Il souligne également que la victoire est plus symbolique que déterminante sur le plan militaire. "Le potentiel intérêt stratégique que pouvait avoir la ville comme tremplin vers d'autres villes du Dombass a complètement disparu avec l'extermination totale de cette ville", analyse-t-il.

• Est-ce que cela va changer quelque chose pour la contre-offensive ukrainienne?

Pour l'ancien aviateur militaire et rédacteur en chef digital de Air et Cosmos Xavier Tytelman, la prise potentielle de Bakhmout ne devrait pas constituer un tournant de la guerre.

"Ce serait très étonnant que les Ukrainiens lancent la contre-offensive du côté de Bakhmout", estime-t-il sur BFMTV.

Il avance une hypothèse en revanche: "C'est l'occasion de fixer les Russes à un endroit.
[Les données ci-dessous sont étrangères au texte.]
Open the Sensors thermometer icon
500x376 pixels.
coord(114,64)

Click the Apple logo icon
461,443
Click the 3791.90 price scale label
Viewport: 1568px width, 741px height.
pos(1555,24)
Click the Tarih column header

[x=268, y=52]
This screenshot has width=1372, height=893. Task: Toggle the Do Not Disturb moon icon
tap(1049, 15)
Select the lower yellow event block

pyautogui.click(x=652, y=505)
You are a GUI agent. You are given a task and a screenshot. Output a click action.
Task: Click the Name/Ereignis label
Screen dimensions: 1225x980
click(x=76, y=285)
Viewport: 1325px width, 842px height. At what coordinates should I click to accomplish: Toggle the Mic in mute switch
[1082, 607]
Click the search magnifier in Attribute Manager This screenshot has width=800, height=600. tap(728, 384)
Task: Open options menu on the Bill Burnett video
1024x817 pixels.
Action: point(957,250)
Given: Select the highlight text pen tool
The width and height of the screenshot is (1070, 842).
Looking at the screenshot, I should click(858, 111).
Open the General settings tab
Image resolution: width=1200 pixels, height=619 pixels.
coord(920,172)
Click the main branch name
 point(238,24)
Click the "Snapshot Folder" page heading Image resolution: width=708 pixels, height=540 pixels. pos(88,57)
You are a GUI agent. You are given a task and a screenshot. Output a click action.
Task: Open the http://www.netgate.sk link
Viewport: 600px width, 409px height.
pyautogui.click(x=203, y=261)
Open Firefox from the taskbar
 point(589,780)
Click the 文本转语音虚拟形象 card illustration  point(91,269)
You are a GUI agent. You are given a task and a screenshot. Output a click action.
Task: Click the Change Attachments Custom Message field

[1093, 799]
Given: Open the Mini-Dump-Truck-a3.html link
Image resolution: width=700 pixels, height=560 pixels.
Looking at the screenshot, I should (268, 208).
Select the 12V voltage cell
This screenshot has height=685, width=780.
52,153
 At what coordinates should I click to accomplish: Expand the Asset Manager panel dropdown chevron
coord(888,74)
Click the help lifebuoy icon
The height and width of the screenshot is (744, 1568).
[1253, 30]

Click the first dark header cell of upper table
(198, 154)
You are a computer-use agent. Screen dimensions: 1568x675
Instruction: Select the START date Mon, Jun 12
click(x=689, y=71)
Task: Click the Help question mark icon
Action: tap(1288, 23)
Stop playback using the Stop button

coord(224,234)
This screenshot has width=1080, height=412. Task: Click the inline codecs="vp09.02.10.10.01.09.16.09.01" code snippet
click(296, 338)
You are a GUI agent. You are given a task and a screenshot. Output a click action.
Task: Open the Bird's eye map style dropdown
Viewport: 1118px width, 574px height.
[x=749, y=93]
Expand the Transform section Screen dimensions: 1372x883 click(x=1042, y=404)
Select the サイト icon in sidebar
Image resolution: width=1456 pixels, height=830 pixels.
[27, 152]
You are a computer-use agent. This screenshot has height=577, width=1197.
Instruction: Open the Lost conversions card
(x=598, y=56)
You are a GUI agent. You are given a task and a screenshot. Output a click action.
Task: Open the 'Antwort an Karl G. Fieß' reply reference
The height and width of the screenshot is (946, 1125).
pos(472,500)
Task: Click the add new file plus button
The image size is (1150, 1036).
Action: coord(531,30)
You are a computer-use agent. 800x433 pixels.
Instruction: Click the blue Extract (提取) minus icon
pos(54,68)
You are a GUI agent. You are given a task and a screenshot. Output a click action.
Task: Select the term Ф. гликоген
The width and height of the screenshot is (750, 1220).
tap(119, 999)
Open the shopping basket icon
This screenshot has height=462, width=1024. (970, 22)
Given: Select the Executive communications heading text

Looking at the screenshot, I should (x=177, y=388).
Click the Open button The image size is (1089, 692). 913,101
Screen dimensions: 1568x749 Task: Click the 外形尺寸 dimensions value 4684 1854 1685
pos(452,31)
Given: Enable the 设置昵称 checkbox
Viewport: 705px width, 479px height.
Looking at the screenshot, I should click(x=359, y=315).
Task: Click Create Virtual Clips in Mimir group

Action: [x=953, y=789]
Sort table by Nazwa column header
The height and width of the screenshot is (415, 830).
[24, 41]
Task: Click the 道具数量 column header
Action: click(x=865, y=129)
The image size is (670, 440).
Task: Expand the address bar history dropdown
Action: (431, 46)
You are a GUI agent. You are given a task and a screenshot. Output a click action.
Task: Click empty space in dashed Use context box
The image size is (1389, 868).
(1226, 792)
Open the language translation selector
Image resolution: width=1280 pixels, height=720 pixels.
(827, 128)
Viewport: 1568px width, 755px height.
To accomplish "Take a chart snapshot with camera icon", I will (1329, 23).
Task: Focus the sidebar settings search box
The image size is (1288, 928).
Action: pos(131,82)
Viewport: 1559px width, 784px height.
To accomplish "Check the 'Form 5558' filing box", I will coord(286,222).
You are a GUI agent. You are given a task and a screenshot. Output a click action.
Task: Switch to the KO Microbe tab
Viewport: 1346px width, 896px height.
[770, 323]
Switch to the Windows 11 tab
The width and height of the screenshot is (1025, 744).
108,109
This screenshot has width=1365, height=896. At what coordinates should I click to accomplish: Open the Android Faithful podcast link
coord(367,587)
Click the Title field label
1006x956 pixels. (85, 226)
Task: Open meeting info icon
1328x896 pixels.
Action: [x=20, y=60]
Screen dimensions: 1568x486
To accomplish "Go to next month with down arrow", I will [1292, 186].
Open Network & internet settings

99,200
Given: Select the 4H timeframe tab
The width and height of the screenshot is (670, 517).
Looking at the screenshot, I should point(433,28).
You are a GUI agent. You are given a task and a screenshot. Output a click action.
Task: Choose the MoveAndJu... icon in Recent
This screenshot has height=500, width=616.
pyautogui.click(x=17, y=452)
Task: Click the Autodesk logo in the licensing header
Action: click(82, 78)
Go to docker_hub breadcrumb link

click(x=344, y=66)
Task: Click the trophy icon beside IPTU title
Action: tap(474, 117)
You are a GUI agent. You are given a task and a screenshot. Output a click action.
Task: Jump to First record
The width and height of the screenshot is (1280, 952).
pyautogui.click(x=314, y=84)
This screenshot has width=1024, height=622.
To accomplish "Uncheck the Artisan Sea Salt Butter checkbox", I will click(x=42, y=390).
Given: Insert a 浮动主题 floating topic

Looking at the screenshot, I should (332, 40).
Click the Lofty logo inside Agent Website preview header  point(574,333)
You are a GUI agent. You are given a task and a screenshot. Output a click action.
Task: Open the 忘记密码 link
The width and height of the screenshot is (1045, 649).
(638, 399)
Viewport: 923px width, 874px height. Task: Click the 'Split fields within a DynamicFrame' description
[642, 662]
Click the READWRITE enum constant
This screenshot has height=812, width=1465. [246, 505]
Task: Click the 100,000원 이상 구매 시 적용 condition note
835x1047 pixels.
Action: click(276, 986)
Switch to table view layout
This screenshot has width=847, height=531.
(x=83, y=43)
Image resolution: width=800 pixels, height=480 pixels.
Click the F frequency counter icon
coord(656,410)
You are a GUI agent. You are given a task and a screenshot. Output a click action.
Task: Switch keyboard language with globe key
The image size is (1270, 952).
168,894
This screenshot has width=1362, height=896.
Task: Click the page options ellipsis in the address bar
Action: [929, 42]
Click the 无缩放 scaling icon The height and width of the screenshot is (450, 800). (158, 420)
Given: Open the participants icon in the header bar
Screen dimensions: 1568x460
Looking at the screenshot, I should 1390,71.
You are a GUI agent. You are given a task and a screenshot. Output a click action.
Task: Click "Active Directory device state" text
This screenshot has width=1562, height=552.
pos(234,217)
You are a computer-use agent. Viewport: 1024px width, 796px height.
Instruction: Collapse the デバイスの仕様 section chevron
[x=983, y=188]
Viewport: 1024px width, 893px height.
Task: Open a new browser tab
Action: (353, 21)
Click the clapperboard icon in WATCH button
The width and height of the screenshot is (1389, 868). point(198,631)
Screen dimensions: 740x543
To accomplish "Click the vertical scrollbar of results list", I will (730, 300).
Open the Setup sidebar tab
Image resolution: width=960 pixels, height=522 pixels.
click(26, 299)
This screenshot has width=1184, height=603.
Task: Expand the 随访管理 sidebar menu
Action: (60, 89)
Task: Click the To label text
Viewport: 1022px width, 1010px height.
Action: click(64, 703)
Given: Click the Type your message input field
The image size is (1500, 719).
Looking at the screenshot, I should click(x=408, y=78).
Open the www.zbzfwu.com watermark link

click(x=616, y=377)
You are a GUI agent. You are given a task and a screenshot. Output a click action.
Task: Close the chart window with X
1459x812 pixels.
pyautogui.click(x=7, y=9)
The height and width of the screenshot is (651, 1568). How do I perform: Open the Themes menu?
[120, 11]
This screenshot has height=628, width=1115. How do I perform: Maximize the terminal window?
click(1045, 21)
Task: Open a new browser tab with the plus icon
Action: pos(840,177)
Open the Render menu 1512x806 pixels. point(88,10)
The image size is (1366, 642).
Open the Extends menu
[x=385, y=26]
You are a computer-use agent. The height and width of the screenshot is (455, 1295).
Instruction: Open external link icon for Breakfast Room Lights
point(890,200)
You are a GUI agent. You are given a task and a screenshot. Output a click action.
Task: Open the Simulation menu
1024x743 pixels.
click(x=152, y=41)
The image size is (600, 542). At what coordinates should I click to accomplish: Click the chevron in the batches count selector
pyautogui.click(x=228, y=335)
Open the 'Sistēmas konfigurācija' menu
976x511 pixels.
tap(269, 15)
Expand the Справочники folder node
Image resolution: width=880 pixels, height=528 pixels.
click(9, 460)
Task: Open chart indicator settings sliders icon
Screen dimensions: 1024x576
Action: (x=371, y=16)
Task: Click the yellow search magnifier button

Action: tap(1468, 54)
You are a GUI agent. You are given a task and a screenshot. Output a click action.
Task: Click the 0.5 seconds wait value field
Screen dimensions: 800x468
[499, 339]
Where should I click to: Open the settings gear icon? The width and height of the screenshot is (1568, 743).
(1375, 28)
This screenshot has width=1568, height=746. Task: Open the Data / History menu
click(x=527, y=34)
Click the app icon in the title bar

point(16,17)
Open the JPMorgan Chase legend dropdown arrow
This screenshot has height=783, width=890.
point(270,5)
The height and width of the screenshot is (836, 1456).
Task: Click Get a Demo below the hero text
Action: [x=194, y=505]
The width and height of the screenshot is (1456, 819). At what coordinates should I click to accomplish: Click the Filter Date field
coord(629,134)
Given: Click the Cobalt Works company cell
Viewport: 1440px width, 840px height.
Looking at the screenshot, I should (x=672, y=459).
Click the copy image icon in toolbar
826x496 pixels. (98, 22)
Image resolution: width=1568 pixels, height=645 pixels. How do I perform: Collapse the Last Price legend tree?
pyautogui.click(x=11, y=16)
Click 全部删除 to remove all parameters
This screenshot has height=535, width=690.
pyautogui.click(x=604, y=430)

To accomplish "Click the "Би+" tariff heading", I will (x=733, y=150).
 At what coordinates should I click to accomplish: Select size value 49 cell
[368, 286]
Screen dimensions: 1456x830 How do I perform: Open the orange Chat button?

À partir du moment où on continue à avoir des combats intenses autour de Bakhmout, ça permet d'éviter que les Russes puissent se répartir sur le reste du territoire", notamment là où Kiev voudrait lancer une contre-attaque.

Globalement, l'expert militaire estime que le front est stabilisé et que l'avancée potentielle des Russes n'est pas primordiale. "1 seul km² pris sur tout le mois de mars, 5km² sur tout le mois d'avril. À deux rues près, ça ne bouge pas".

Il rappelle par ailleurs que le rapport de force reste à l'avantage des Ukrainiens. "La ville d'Izioum, il a fallu deux mois aux Russes pour la prendre, il a fallu deux jours aux Ukrainiens pour la reprendre"

"(Cette annonce) ne trompe personne, ce n'est pas la capture de ce qu'il reste de Bakhmout qui va changer la guerre. Les Russes sont incapables de trouver une solution stratégique, ils sont dans une impasse", estime notre consultant.